Not 128
“Efendi Tanrımızı yücelt ve O’nun kutsal dağının önünde eğil çünkü Tanrımız kutsaldır.”
“Yücelt”, eğer kişi Yaradan’ın yüceliğini ve büyüklüğünü bilmek isterse, bizim bunu sadece Dvekut [yapışma] ve form eşitliği aracılığıyla elde edebileceğimiz anlamına gelir. Peki, “form eşitliği” nedir ve kişi form eşitliğine nasıl ulaşır?
“O’nun kutsal dağının önüne eğil.” Eğilmek, teslim olmak demektir. Bu, kişi mantığını indirgediğindedir ve mantığının anladığı veya anlamadığı şeyleri iptal ediyorum ve ona boyun eğdiriyorum der.
Hangi nitelikten önce ona boyun eğdiririm? “O’nun Kutsal Dağı” ndan önce.
Har [dağ], düşünceler anlamına gelen Hirhurim [yansımalar] demektir. “O’nun Kutsal”, zira “kutsal”, maddeden ayrılmış demek olduğu içindir.

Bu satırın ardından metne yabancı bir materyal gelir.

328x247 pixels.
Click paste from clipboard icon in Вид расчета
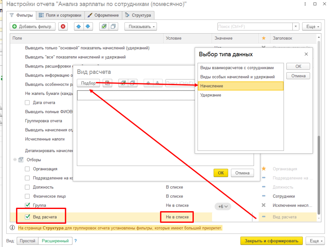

Bu, kendini alma arzusundan uzaklaştırdığı anlamına gelir. “Eğilmek”, kabul etmemesine rağmen bedeni teslim etmek ve kendisi üzerine sadece Keduşa [kutsallık] düşüncelerini almak demektir. “Kutsal dağının önünde eğil” in anlamı budur
Neden kendimizi, almak için almaktan ayrılmak anlamına gelen, Keduşa’nın düşüncelerine sunmalıyız? Bu, “Efendimiz Tanrı kutsaldır” olduğu içindir zira Yaradan, sadece ihsan eder. Bu nedenle kişi, Yaradan ile form eşitliğinde olmalıdır ve bu şekilde Yaradan’ın yüceliğini elde edebiliriz. Daha sonra, Tanrımız Efendi’nin yüceliğinin edinimine ulaşabiliriz.